Material provided:
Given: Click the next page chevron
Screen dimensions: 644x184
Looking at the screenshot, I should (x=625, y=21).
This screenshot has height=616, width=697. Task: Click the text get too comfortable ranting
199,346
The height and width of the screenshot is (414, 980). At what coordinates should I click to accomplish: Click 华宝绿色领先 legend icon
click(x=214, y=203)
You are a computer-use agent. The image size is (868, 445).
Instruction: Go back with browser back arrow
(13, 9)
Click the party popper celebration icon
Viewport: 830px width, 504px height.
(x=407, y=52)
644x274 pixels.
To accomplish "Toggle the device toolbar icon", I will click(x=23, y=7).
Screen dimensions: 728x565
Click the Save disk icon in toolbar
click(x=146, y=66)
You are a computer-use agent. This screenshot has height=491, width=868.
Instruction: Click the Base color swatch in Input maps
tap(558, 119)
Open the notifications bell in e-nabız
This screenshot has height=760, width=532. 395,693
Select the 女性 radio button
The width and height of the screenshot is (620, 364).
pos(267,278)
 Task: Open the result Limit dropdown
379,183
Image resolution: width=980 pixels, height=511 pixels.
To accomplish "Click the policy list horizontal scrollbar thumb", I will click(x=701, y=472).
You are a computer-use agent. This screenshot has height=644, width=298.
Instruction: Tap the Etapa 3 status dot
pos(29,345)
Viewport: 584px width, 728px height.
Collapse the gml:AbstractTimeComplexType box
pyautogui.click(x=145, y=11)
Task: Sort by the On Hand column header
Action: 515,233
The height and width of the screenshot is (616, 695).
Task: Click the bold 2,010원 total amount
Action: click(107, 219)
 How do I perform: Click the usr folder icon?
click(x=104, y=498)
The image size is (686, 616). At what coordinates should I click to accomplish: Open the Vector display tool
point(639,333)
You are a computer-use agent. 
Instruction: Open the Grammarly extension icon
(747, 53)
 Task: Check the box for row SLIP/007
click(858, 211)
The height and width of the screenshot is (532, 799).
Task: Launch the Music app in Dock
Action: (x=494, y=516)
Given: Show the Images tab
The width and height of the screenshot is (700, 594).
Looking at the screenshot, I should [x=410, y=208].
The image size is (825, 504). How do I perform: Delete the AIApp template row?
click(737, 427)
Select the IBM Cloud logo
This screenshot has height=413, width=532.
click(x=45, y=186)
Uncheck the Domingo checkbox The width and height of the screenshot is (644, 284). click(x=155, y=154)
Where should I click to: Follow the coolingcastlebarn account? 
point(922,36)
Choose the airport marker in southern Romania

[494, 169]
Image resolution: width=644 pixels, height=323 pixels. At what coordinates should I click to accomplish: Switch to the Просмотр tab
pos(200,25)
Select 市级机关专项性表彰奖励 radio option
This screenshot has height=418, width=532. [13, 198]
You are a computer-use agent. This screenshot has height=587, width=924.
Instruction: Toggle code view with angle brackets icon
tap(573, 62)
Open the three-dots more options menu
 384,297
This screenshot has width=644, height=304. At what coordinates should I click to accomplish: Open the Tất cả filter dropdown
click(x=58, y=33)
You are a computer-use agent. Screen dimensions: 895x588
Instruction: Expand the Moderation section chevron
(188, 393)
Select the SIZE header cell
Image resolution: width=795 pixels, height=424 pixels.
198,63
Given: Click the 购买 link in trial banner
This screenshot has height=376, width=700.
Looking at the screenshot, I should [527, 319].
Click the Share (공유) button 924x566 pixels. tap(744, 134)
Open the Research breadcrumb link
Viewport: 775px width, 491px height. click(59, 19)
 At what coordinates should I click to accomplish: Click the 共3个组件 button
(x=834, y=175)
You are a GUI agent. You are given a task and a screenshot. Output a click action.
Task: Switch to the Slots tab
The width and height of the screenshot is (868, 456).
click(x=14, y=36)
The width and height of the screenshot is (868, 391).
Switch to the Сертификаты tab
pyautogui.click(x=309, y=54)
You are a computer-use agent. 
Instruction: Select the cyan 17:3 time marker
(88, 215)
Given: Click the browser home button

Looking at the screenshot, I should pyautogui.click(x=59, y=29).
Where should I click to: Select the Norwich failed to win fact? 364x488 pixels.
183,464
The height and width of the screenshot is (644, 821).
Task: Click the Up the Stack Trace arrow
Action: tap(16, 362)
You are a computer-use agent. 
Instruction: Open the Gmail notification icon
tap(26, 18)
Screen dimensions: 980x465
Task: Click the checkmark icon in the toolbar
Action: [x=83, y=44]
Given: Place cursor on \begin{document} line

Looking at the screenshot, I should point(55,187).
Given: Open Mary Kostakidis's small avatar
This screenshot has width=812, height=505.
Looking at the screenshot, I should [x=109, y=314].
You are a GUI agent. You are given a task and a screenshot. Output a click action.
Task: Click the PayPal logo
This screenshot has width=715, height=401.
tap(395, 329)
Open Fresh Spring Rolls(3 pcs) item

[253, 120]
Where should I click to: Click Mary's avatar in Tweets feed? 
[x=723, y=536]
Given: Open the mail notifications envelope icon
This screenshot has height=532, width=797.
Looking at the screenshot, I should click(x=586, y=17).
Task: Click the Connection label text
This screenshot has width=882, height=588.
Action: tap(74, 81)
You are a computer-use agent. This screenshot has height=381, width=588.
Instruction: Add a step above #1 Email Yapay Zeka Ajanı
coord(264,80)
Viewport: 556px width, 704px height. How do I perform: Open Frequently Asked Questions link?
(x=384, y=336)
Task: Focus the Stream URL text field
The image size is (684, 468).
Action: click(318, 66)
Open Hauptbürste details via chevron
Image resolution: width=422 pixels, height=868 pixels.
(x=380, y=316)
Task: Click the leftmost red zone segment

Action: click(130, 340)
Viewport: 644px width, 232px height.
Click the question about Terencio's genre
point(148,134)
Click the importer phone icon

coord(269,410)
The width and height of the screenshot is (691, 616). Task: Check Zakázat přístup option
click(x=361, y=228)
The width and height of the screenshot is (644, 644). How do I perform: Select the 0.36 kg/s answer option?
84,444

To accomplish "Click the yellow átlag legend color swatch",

Exercise brief: Take every line from the listing above that includes the word "computer" and copy it.

Expected answer:
You are a computer-use agent. The image size is (868, 445).
You are a computer-use agent. This screenshot has height=491, width=868.
You are a computer-use agent. This screenshot has height=644, width=298.
You are a computer-use agent. 
You are a computer-use agent. This screenshot has height=587, width=924.
You are a computer-use agent. Screen dimensions: 895x588
You are a computer-use agent. 
You are a computer-use agent. 
You are a computer-use agent. This screenshot has height=381, width=588.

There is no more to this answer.